- Born: July 20, 1961 (age 65) Provo, Utah, U.S.
- Occupation: Novelist
- Writing career
- Pen name: Anita Stansfield Elizabeth D. Michaels
- Period: 1994–present
- Genres: contemporary romance, historical romance
- Website: www.anitastansfield.com

= Anita Stansfield =

American Latter-day Saint romance novelist (b.1961)

Anita Stansfield (born July 20, 1961) is an American Latter-day Saint romance novelist. She is the LDS market's best-selling romance novelist, with sales of nearly half a million.

Stansfield was born in Provo, Utah. She currently lives in Alpine, Utah with her husband and five children.

She has published many novels since her first publication in 1994, as well as a collection of personal essays, most of which are oriented toward Latter-day Saint readers. Many of her works have been published by Covenant Communications in American Fork, Utah, although she now self-publishes through her own company, Crosswalk Books.
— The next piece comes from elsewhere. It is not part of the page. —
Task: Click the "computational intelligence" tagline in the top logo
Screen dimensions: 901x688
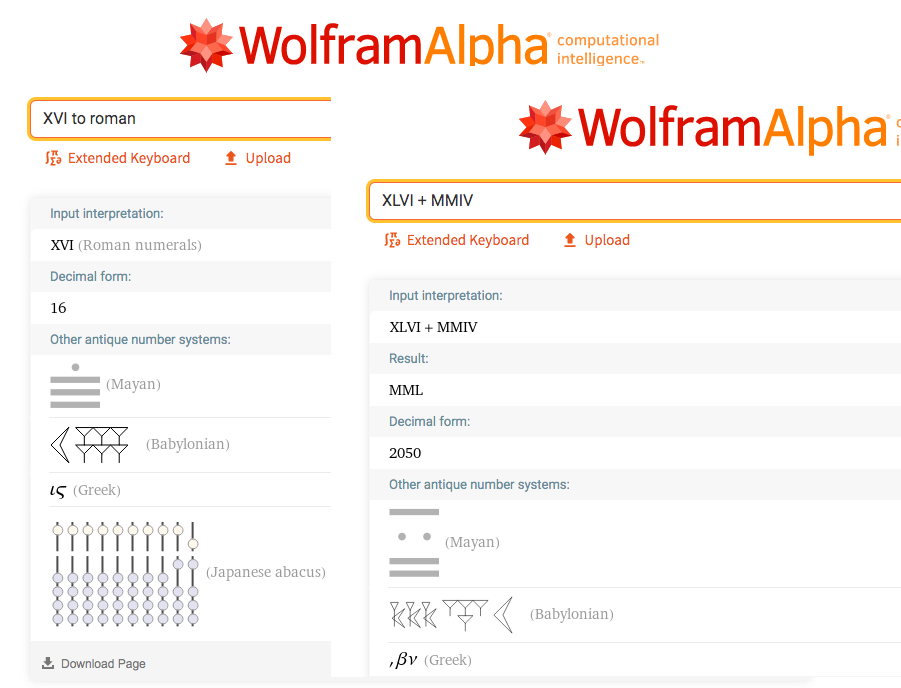Action: [x=607, y=49]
She is also an occasional public speaker at local events for LDS women as well as firesides for young men and young women.
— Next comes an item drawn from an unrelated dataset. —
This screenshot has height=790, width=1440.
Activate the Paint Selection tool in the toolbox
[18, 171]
Stansfield is a former president of the Utah Valley Chapter of the League of Utah Writers. She has also won the Independent LDS Booksellers' "Best Fiction Award" for her first published book, First Love and Forever. She has also won the League of Utah Writers' "Golden Quill" award multiple times, as well as Covenant Communications' 1997 special award for "Pioneering New Ground in LDS Fiction." In 2007, she won the Lifetime Achievement award from the Whitney Awards program.